Seguo Jamie Lidell da oramai un decennio, dall’uscita di quel “Multiply” che ne svelò il grande talento di soulman contemporaneo e visionario: ho approfondito la sua carriera (compresi i seminali, ma sottavalutatissimi Super_Collider), criticato le involuzioni e apprezzato tremendamente l’ultimo disco “Compass”, verissimo capolavoro di black musica totale e attualissima. Era dunque con qualche timore, ma anche con grande speranza, che attendevo il nuovo lavoro, anticipato dal singolone “What a Shame”.

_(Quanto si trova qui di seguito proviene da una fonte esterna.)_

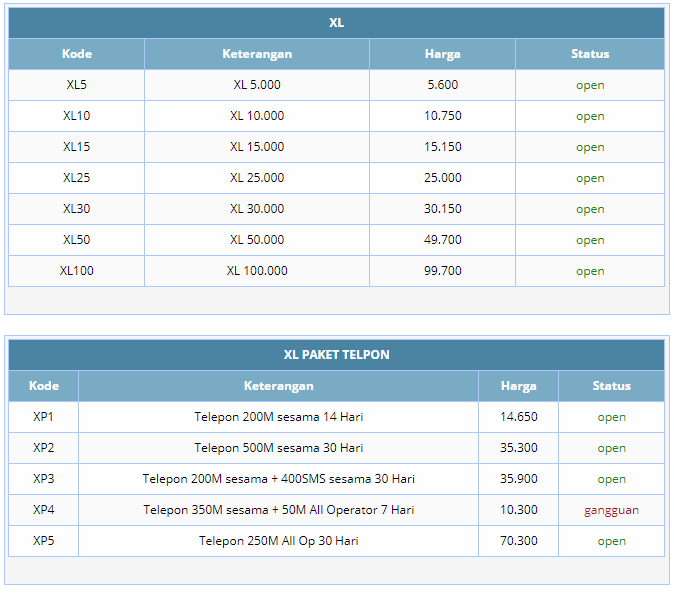674x593 pixels.
Task: Select the XL10 code cell
Action: (x=76, y=116)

L’album, il primo omonimo, conferma la passione elettronica che già  caratterizzava il suo predecessore, ma restringe il proprio range sonico, subendo l’ingombrante ombra di Prince che ammanta buona parte delle composizioni.
Infatti sin dall’iniziale e stratificata “I’m Selfish” il genietto di Minneapolis con il suo funk lascivo e scattante appare come principale punto di riferimento: è quindi inevitabile conseguenza di questa scelta che il nuovo “Jamie Lidell” mostri una spessa patina eighties, chiaramente palpabile in “Big Love” e nella più suadente e synthetica “Do Yourself a Faver”.
Tra soluzioni pop leggermente banali (“Blaming Something”) e incursioni cinematiche (“You Naked”), tra la consueta elettronica schizofrenica (“You Know My Name”, tra le vette del disco, anche grazie alla prestazioni più intensa di Jamie) e il sempre presente omaggio a Tom Waits (l’electro blues dell’onomatopeica “why_ya_why”) l’album scorre piacevolmente, senza però lasciarsi alle spalle quell’aura di grandezza e di urgenza che invece apparteneva ad almeno due suoi fratelli maggiori.

Sembra quasi che lo stesso Lidell abbia compreso appieno la propria statura di classico moderno e, nel volersi confermare, abbia sfornato un album piuttosto statico e convenzionale. Resta il fatto che anche un’opera convenzionale di Jamie Lidell rimane un gran bel divertimento. Per lui e per noi.